** EXTRACTED RECORDS follows **
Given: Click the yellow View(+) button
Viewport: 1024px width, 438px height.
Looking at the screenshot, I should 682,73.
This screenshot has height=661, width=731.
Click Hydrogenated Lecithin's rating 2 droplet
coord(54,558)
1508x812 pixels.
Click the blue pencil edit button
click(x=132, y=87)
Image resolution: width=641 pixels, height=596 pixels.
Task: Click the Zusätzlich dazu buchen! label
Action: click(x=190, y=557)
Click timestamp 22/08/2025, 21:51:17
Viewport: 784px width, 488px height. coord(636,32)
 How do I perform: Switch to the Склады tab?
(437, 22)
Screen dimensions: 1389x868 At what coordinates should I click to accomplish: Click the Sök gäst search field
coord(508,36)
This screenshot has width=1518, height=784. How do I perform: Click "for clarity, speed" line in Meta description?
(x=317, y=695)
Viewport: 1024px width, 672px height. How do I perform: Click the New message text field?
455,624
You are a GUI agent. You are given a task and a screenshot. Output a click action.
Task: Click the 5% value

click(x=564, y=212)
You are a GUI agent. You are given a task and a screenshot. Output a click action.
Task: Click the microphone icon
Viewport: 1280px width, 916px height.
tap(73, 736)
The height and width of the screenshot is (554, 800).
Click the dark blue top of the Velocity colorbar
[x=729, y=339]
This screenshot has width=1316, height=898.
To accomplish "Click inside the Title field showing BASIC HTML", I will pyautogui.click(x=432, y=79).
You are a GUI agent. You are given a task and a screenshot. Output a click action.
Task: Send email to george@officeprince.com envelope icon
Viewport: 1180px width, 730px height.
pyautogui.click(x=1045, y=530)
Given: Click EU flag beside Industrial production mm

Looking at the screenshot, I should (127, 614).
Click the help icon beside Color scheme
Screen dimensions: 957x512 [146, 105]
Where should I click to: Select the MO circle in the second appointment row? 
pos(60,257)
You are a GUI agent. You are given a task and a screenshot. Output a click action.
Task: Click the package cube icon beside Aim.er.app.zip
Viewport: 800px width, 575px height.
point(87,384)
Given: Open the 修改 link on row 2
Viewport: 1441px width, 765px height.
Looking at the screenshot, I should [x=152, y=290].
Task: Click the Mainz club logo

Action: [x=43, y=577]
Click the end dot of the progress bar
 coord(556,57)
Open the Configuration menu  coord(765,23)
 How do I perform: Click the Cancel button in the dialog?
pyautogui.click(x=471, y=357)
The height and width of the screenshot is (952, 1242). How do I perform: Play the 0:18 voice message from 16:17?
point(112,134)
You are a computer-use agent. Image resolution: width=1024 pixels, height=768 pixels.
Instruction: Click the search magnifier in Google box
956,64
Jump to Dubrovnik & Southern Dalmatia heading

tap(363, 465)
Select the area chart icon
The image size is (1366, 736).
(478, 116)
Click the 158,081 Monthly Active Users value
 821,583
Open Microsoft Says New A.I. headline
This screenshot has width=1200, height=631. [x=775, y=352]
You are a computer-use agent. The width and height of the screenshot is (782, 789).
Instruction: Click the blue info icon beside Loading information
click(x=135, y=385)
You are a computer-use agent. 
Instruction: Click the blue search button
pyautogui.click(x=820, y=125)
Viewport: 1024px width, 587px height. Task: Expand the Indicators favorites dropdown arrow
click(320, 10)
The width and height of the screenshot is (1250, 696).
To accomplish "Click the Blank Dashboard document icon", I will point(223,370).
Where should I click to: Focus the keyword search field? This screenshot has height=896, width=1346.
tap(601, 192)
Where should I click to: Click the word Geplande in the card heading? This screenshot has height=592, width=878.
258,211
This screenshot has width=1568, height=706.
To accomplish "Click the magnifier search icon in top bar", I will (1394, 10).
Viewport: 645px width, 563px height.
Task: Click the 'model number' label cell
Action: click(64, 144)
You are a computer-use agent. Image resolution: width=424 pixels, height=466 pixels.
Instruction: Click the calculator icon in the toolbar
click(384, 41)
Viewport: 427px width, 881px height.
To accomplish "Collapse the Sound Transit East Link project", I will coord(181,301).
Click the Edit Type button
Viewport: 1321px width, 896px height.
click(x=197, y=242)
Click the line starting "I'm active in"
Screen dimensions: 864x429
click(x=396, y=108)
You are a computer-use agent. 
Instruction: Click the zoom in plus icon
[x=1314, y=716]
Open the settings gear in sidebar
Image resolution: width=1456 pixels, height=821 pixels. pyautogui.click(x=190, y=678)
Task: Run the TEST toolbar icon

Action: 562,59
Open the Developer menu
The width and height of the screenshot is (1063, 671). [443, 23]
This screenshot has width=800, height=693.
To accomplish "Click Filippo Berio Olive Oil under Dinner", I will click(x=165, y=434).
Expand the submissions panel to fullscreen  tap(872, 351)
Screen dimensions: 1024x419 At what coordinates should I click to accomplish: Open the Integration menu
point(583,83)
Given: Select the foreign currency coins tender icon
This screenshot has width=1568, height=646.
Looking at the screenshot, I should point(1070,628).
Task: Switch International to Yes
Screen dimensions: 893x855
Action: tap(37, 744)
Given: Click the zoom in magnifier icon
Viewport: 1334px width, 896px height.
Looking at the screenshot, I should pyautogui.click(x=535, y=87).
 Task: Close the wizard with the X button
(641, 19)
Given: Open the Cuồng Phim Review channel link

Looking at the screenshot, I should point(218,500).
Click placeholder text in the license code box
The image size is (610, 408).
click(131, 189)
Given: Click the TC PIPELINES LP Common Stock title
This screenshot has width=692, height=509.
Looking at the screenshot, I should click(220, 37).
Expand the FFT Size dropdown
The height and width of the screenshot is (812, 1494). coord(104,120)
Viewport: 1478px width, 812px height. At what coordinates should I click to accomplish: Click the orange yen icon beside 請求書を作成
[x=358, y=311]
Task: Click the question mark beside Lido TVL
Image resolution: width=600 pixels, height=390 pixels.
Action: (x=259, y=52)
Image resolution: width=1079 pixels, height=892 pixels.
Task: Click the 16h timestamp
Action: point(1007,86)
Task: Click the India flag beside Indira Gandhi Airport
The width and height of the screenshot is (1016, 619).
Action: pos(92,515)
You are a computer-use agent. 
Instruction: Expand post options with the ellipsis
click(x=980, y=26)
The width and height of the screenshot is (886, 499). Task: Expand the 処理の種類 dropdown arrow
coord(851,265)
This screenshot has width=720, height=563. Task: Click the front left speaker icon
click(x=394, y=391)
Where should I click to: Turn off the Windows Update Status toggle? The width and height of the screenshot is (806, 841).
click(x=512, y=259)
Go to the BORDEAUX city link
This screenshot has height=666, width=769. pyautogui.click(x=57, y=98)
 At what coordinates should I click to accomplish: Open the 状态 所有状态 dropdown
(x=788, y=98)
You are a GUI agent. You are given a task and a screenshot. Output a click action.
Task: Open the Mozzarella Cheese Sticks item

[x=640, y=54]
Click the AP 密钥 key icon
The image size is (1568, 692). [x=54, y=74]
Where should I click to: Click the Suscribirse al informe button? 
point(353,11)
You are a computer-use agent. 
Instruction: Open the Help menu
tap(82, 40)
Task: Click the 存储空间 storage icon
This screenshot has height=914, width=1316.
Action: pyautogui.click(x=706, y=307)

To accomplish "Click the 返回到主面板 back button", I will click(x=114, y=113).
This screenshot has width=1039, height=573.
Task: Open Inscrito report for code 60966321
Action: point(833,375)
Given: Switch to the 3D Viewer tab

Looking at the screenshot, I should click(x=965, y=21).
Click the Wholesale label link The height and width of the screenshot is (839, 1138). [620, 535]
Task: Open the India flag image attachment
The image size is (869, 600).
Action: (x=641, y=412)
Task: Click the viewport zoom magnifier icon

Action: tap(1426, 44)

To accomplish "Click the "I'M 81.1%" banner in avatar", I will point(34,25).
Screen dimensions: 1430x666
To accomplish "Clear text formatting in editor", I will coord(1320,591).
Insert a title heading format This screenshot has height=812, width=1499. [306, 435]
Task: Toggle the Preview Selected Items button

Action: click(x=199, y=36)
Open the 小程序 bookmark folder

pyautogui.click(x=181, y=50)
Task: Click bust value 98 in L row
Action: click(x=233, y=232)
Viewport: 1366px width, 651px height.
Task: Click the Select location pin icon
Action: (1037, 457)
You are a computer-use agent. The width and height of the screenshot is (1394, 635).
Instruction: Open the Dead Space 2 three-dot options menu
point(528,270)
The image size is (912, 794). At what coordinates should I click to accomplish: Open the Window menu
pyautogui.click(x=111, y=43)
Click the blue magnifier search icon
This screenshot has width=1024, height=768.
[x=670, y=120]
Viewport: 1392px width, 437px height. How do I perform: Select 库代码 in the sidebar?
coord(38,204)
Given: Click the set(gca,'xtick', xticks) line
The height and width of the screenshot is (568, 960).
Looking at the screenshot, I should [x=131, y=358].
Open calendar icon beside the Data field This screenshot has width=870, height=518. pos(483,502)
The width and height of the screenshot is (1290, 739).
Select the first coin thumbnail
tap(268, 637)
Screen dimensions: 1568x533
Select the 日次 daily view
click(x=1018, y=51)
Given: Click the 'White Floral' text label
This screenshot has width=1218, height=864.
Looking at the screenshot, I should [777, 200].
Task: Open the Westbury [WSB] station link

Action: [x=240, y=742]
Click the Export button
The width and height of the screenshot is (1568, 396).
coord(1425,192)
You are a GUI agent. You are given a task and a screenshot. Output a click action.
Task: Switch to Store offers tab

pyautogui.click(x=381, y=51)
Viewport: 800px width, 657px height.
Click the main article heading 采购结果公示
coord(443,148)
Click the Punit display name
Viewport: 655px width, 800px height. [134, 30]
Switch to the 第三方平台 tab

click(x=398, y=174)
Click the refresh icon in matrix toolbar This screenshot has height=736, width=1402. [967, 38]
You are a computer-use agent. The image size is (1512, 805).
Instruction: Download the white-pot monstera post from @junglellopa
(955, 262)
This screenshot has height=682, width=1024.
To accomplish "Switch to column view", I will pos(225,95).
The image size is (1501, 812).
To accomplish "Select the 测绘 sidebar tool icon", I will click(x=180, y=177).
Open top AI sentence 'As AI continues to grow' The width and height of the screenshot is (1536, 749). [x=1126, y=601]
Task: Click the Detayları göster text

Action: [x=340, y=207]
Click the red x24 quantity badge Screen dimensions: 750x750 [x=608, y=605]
** End of EXTRACTED RECORDS **
# WORK TO BE COMPLETED
Where does the string "India" appear in the records above? Return every line that holds it.

# SOLUTION TO THIS PROBLEM
Task: Click the India flag beside Indira Gandhi Airport
Task: Open the India flag image attachment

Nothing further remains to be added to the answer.